A great way to enrich your roleplaying experience is to take your setting and mix it with a new one. D&D and Pathfinder tend to be high-fantasy: a world where no one is skeptical about magic. No one doubts the existence of gods. Humans live beside impossible creatures.

Where the fantastic is normal.

I’m a fan of Lovecraft. I love existential horror – that is, horror that threatens your view of the universe. If we discovered that evil, bloodsucking vampires live among us, I would rejoice. It would be a relief to find something objectively evil for the first time in human history. No moral grey areas – killing a vampire is a good act. Phew. The simplicity would be refreshing.

That’s different from learning that Lovercraft’s vision is true. The universe, beyond the tiny speck we inhabit, is impossible to comprehend. No matter what humanity achieves, no matter what utopias we build, our species is destined for dark, ignoble extinction. There are forces beyond our understanding that could wipe us out without effort. We survive by floating unnoticed as pond scum on the surface of reality.

Now that’s scary.

So, can we add Lovecraftian elements to, say, D&D? The answer is obviously yes, as the official setting has done exactly that. The Far Realms is a Lovecraftian location full of Lovecraftian monsters. But adding elements is easy – can we take it further?

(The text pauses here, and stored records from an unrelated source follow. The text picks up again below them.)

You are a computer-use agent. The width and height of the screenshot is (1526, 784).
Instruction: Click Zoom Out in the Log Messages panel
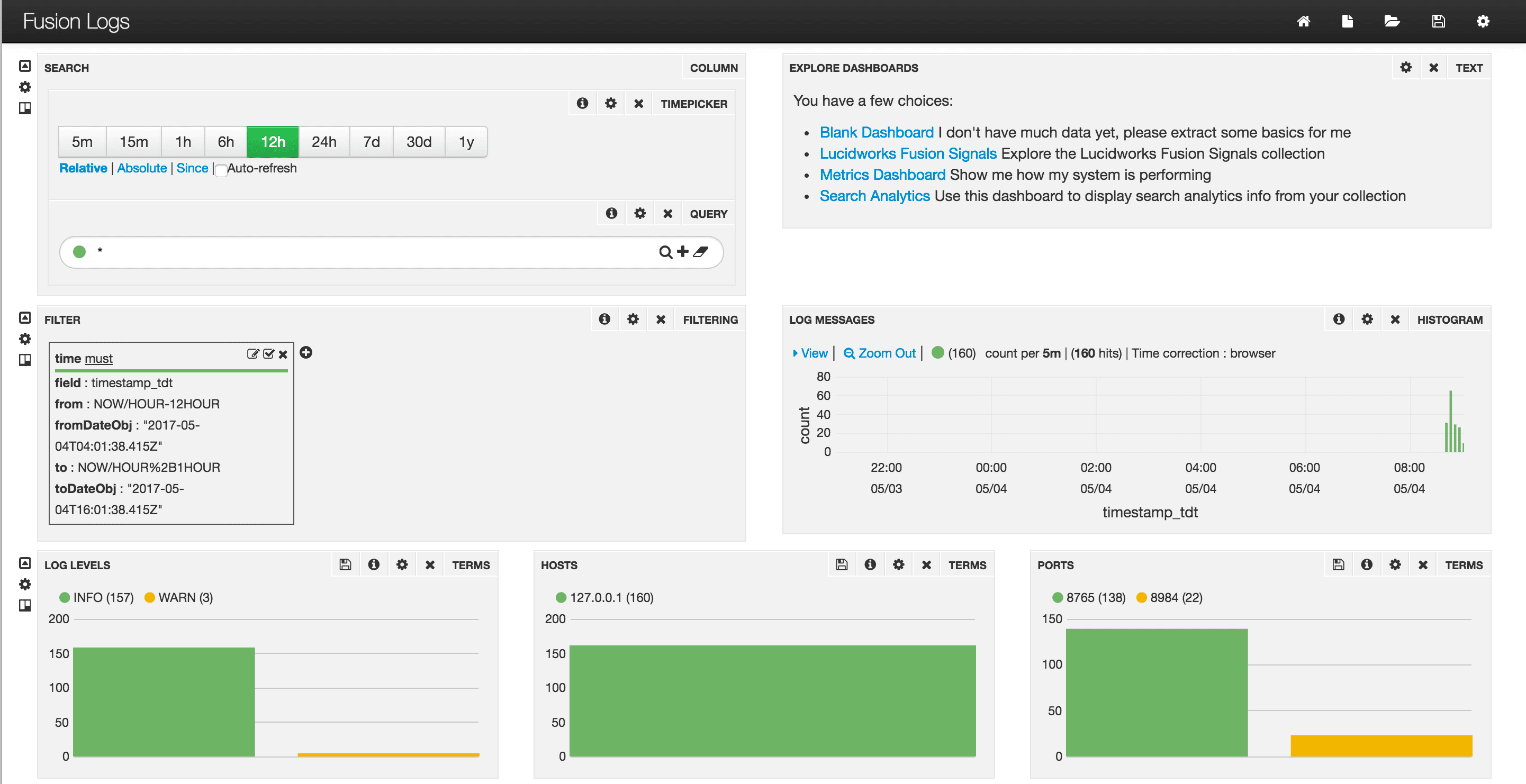click(879, 353)
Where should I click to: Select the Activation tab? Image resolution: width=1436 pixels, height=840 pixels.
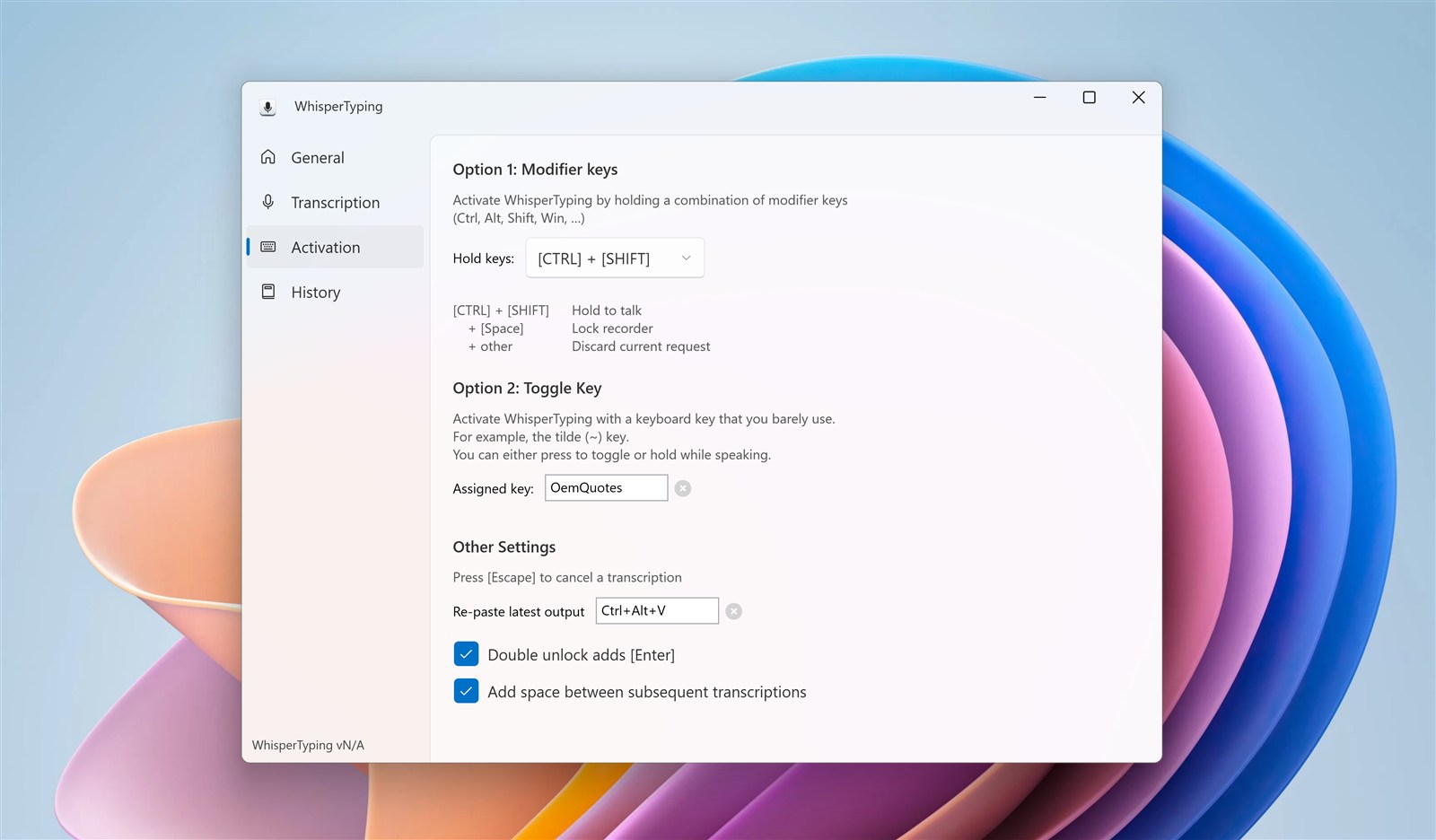coord(325,247)
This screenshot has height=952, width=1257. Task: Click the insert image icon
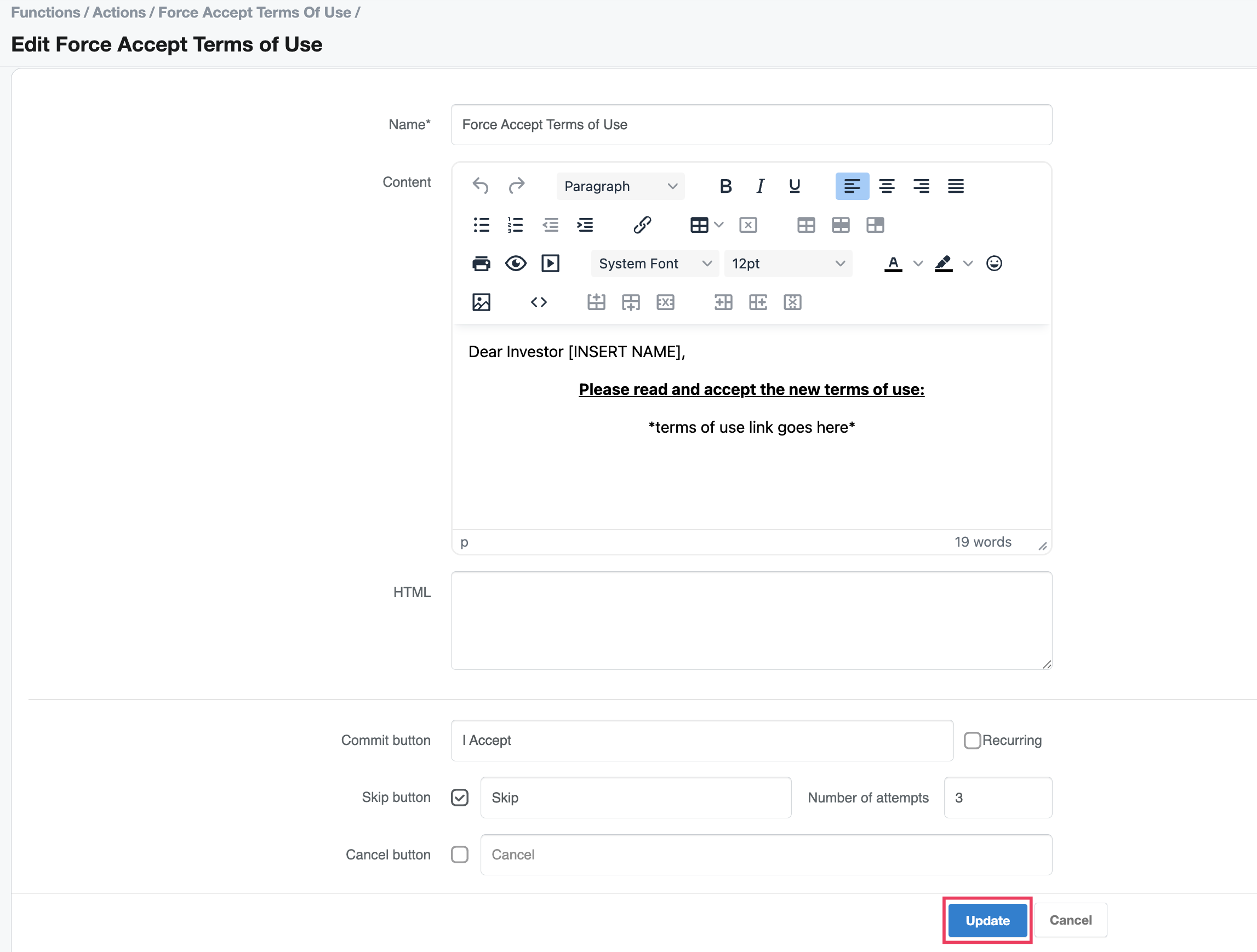click(x=481, y=302)
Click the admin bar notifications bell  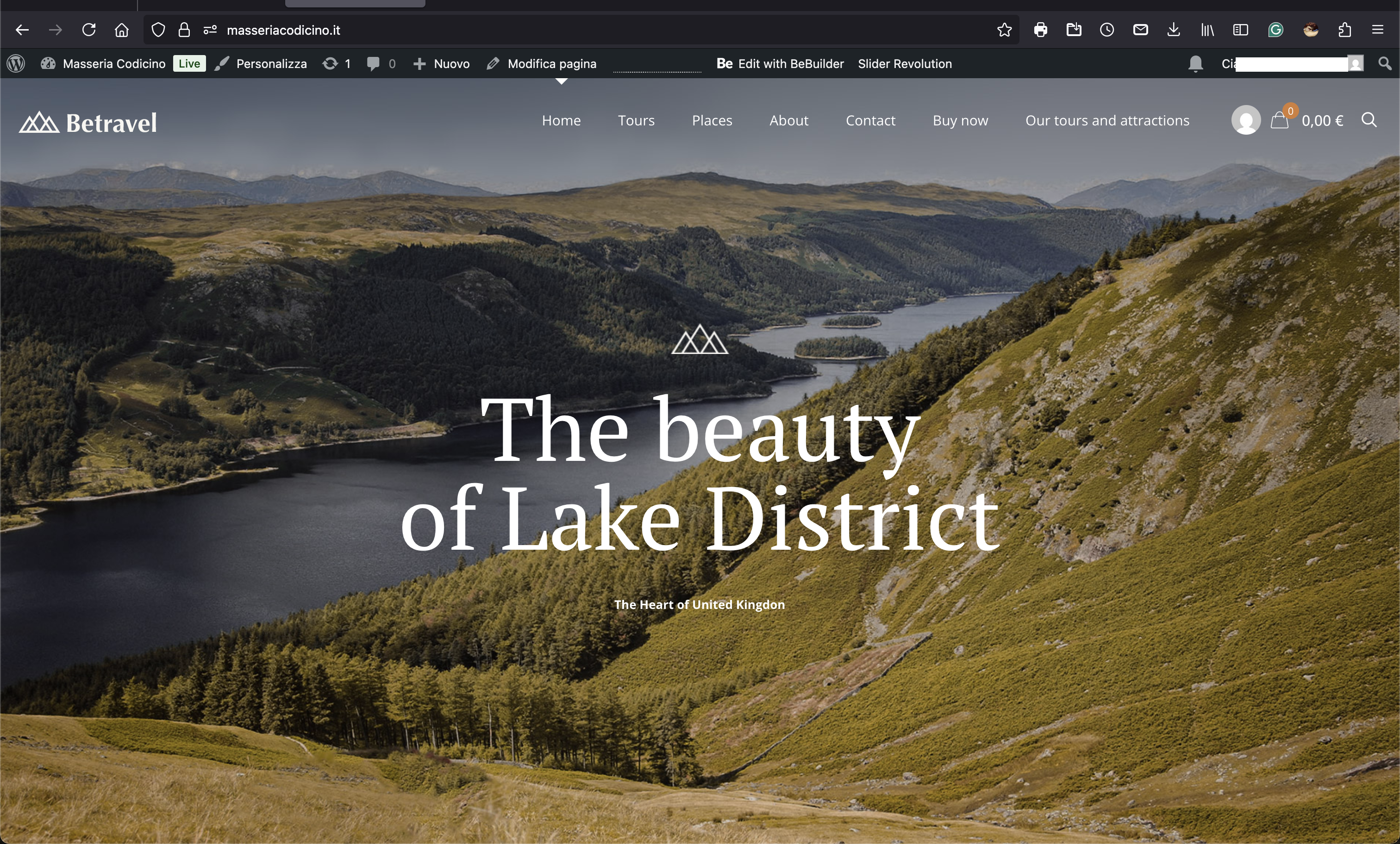(1195, 63)
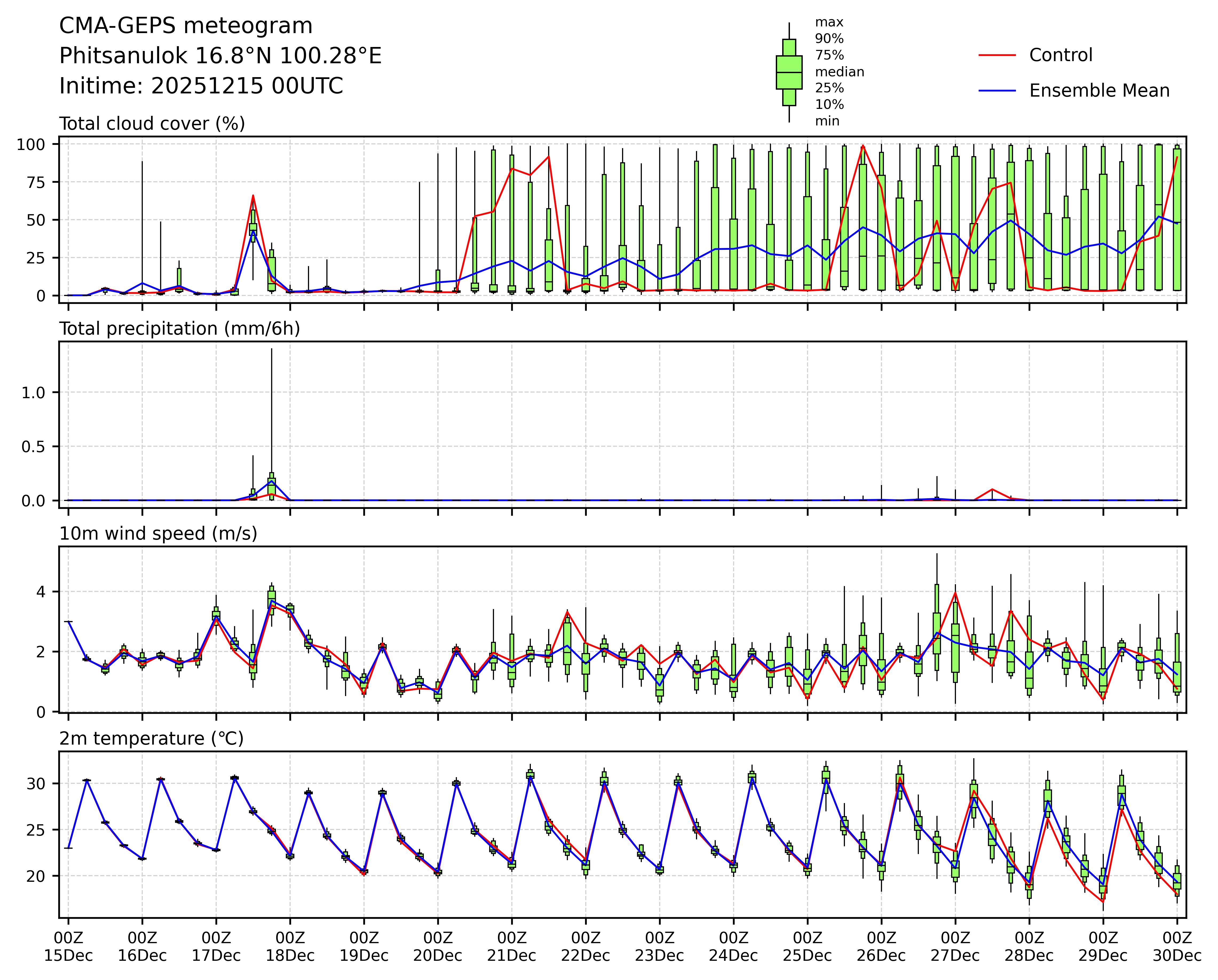Click the '10m wind speed (m/s)' panel title
This screenshot has height=980, width=1218.
point(158,534)
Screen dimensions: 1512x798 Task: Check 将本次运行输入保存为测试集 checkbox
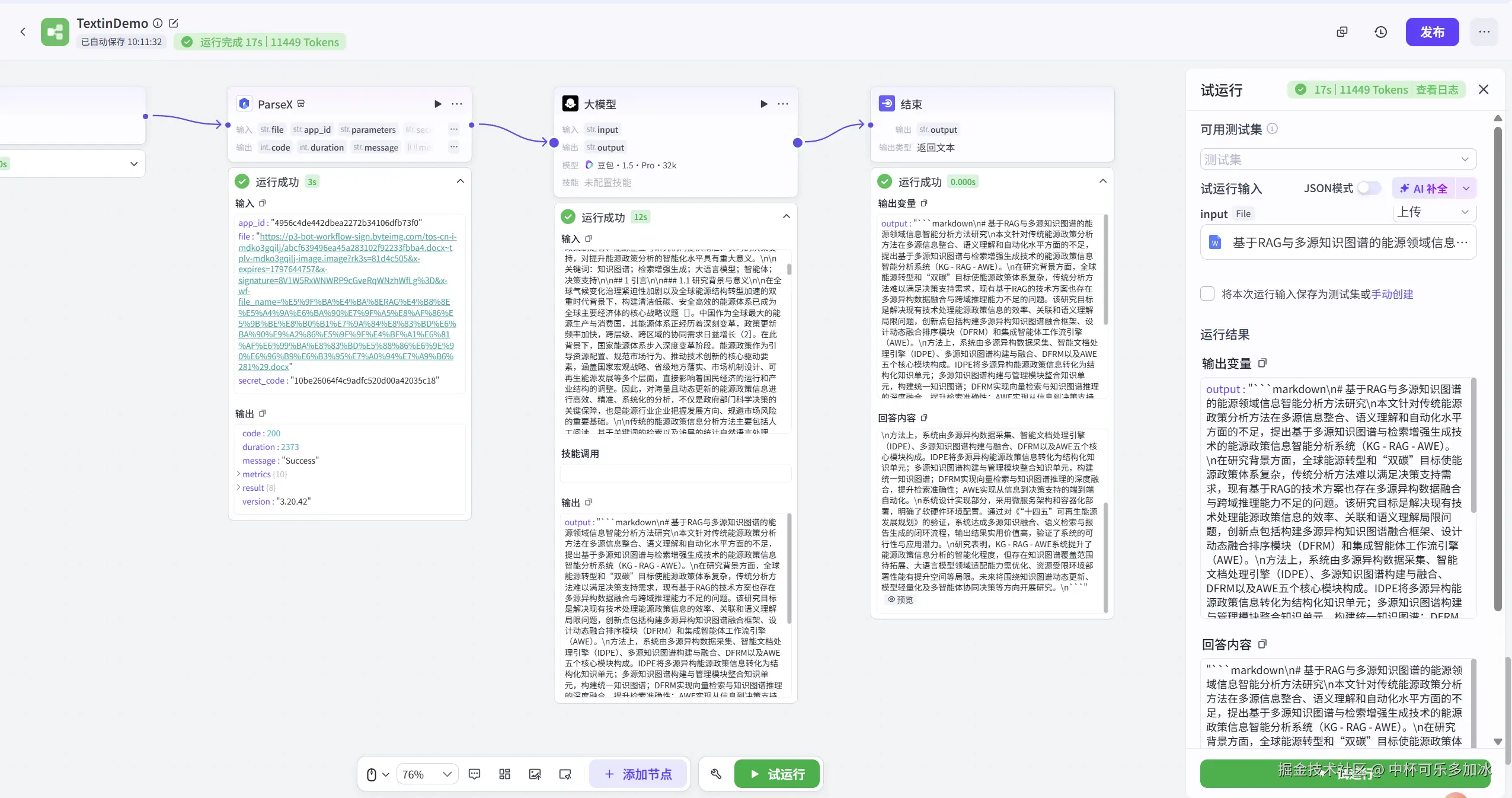click(x=1207, y=294)
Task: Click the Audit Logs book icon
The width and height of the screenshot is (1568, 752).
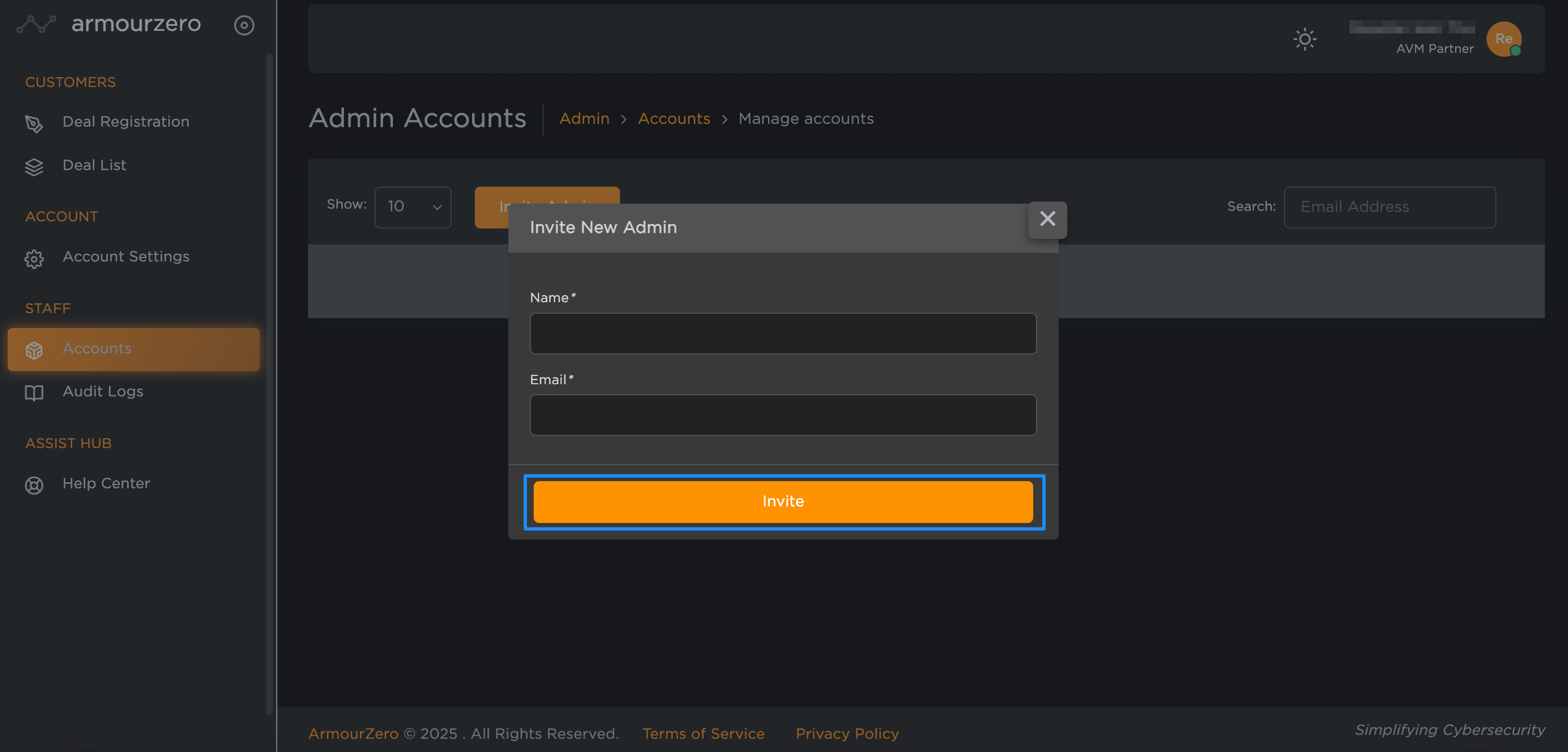Action: pos(34,393)
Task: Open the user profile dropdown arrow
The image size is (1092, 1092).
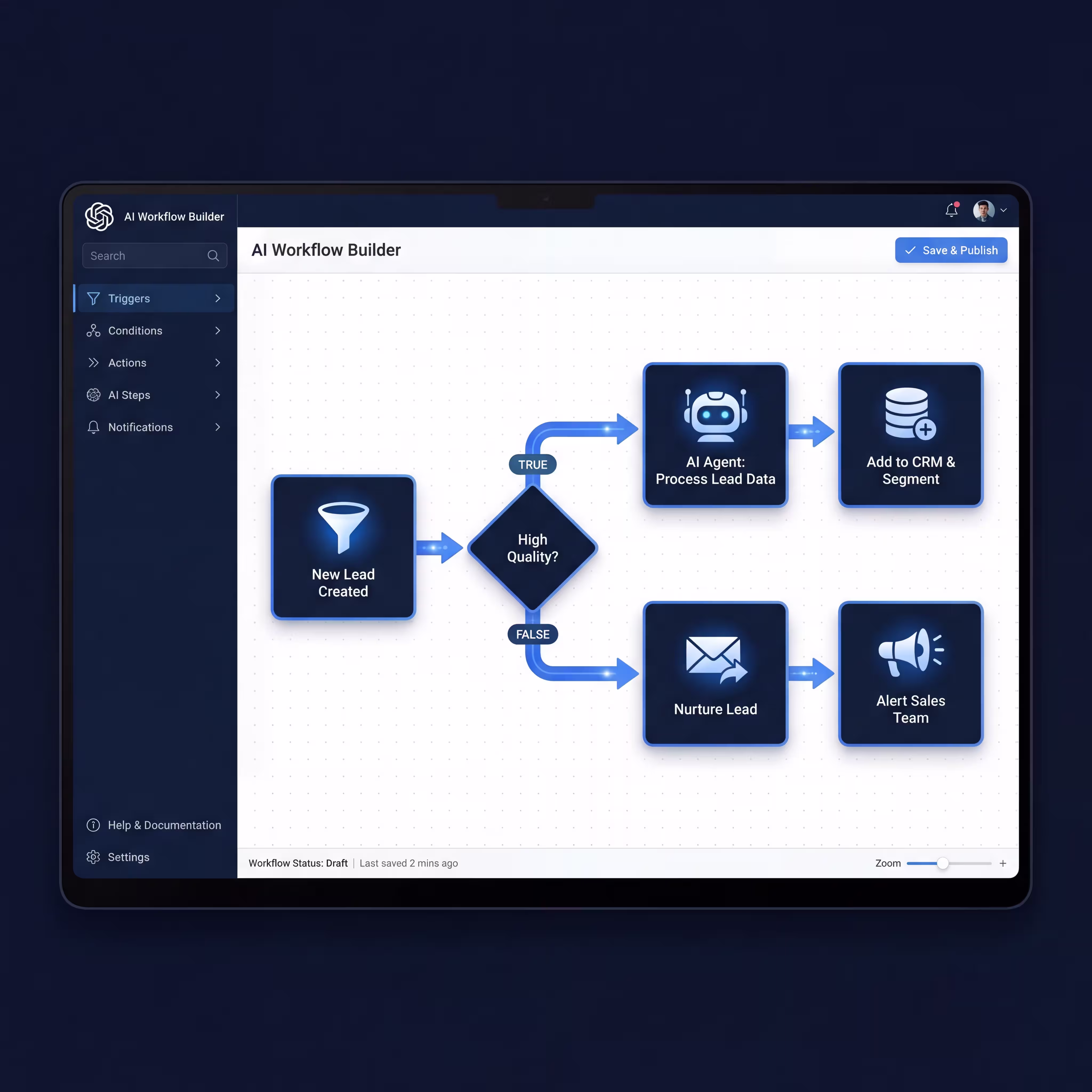Action: tap(1004, 210)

As the Angry GM pointed out recently (and what got me thinking down this path) is that there is a fundamental mismatch in the settings’ themes. D&D is inherently optimistic – all fights can be won, all evils can be vanquished and characters can literally ascend to become gods. Lovecraft is ultimately pessimistic – victories are unlikely, costly and barely delay the inevitable destruction of the world.

When you combine the two, something has to give. Angry gave a great example in the above post about a Lovecraftian campaign in D&D. But, as he said, he compromised the pessimism. The threat was defeated, which means it was beatable. It seems like a small compromise, but it’s a compromise of a core principle.